Healthcare practitioners such as physicians or nurses often underestimate patients’ well-being impairment (e.g., pain, anxiety) which may lead to undesirable consequences on treatment decisions. Lack of recognition/identification of signals and over-exposure are two reasons invoked, but a combination of factors may be involved. Studying human decoding of animals’ expressions of emotions showed that “identification” to the subject was necessary to decode the other’s internal state. In the present study we wanted to compare caretakers’ reports on the prevalence of stereotypic or abnormal repetitive behaviors, to ethological observations performed by an experienced observer on the same horses in order to test the impact of these different factors. On the first hand, a questionnaire was given hand to hand to the caretakers. On the other hand, the experienced observer spent 18 h observing the horses in each stable. Here we show that caretakers strongly underestimate horses’ expressions of well-being impairment. The caretakers who had a strong concern about their horses’ well-being were also those who reported the more accurately SB/ARB’s prevalence, showing that “identification” to the subject is a primary factor of bad-being signal’s detection. Over-exposure also appeared to be involved as no SB/ARB was reported in stables where most of the horses were performing these abnormal behaviors. Being surrounded by a large population of individuals expressing clear signals of bad-being may change professionals’ perceptions of what are behaviors or expressions of well being. These findings are of primary importance as (1) they illustrate the interest of using human-animal relationships to evaluate humans’ abilities to decode others’ states; (2) they put limitations on questionnaire-based studies of welfare.


The concept of well-being is described according to two main approaches: the hedonic one comparing the amount of positive versus negative effects; the eudaimonic approach, where it is described as the satisfaction of the physiological and physical needs of an organism (Tomer, 2011 for a review). Identification of the other’s well-being is raising more and more interest throughout the scientific community. However, decoding and recognizing others’ pain or affected internal state (altered homeostasis) is very important in particular in a context of medical assistance or welfare evaluation while they are often poorly and/or under-evaluated (Ahlers et al., 2010; Topolovec-Vranic et al., 2010). Thus it has been repeatedly shown that healthcare practitioners, in particular nurses, tend to underestimate the severity of patients’ pain, and consequently of their welfare impairment (Marquié et al., 2003; Hirsh et al., 2011). Such miscalibration may affect treatment decisions and hence individuals’ quality of life (Prkachin et al., 2004). More surprising is probably the fact that nurses underestimate facial expressions of pain more than do people with less experience (Prkachin et al., 2004). Several factors can explain these findings: (1) over-exposure appears to reduce sensitivity to facial expressions of emotions (Prkachin, 2002): high intensity expressions may become the standard and thus lower expressions are downgraded; (2) demographic characteristics of patients influence the evaluation: (a) emotional facial expressions are better decoded by individuals of the same national, regional, or ethnic group (Thibault et al., 2006), (b) risk of suboptimal pain care increases for people from a social minority [gender, ethnic group, age (Auret and Schug, 2005; Kamath and O’Connor, 2011)]. This may be due to the difficulty to take the others’ perspective, hence accuracy is better when individuals have to identify the expressions of people who share their racial background (Elfenbeim and Ambady, 2002).

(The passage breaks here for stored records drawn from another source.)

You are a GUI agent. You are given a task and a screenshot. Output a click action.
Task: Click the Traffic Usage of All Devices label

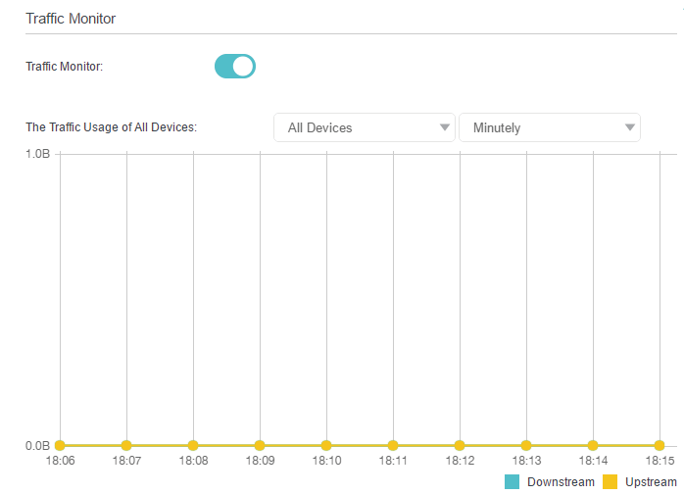click(111, 127)
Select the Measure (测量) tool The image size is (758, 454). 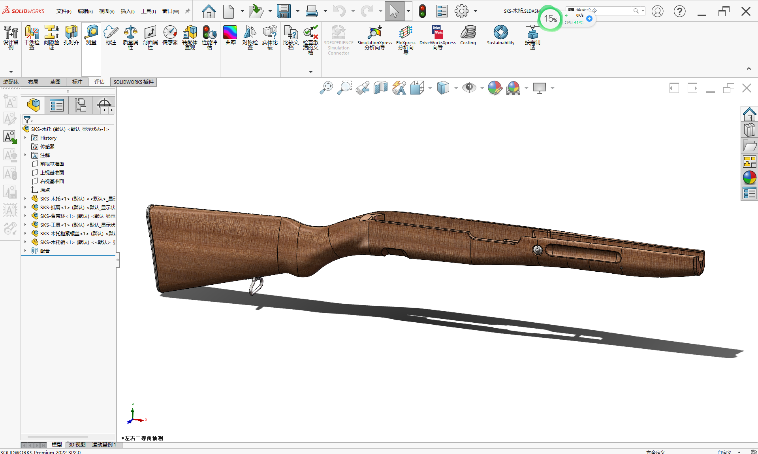(91, 36)
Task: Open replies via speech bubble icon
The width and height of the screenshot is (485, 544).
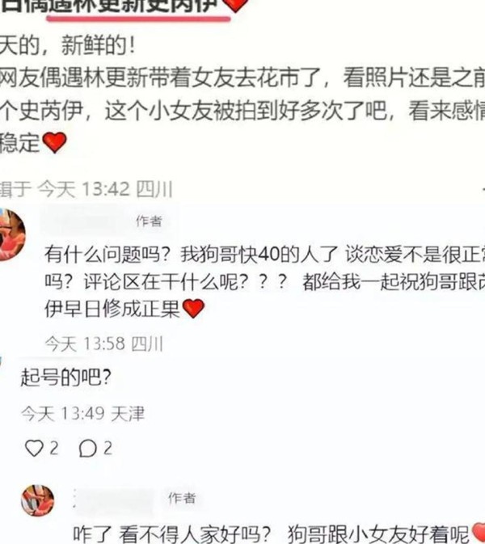Action: (x=87, y=449)
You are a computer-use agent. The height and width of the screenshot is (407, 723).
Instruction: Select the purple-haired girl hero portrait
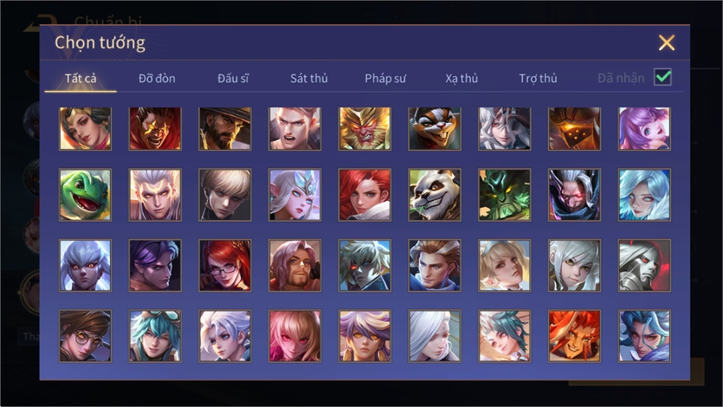644,129
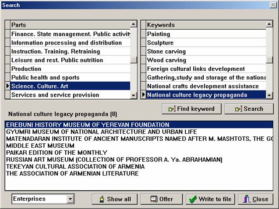This screenshot has height=209, width=279.
Task: Select the Wood carving keyword
Action: point(166,60)
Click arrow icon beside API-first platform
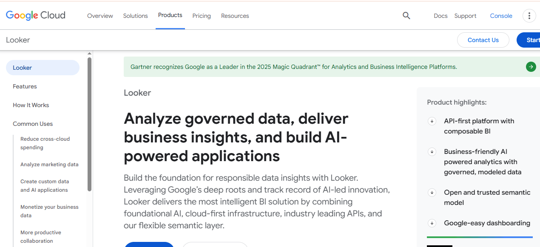Image resolution: width=540 pixels, height=247 pixels. click(x=432, y=121)
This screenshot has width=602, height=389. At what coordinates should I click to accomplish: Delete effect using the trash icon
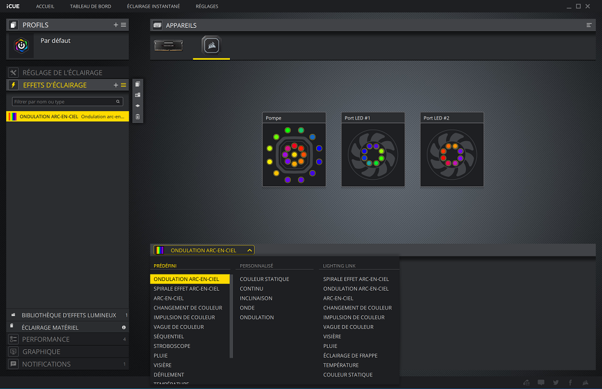[138, 116]
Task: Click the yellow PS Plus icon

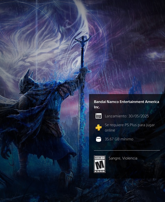Action: point(98,127)
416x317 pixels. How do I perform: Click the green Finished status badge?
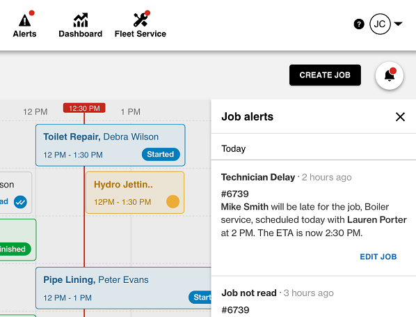[x=15, y=249]
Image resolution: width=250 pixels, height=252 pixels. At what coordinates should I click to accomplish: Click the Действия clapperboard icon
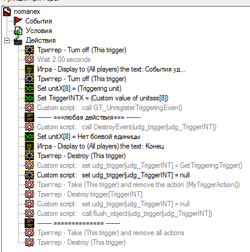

In an attempt to control ingroup/outgroup effects, Thibault et al. (2006) used pets (cats) as encoders to test emotion recognition by humans. Accuracy appeared to be low and was not influenced by experience (e.g., number of years of experience), liking or contact with cats, but was influenced by “identification” (“pets are like us”). Identification may have induced “decoders” to attempt to take the cat’s perspective and hence to be more motivated to engage in cognitively more demanding decoding strategies. Indeed, humans’ decoding of other species’ expressions of emotions, pain, or poor welfare constitutes an interesting conceptual framework to test factors influencing the assessment of others’ well-being. Thus, people tend to assess rabbits’ pain by looking at their faces while this species expresses pain mostly through body postures (Leach et al., 2011). However, to our knowledge, there was no attempt to compare professionals’ estimation and scientific objective evaluation of this welfare impairment.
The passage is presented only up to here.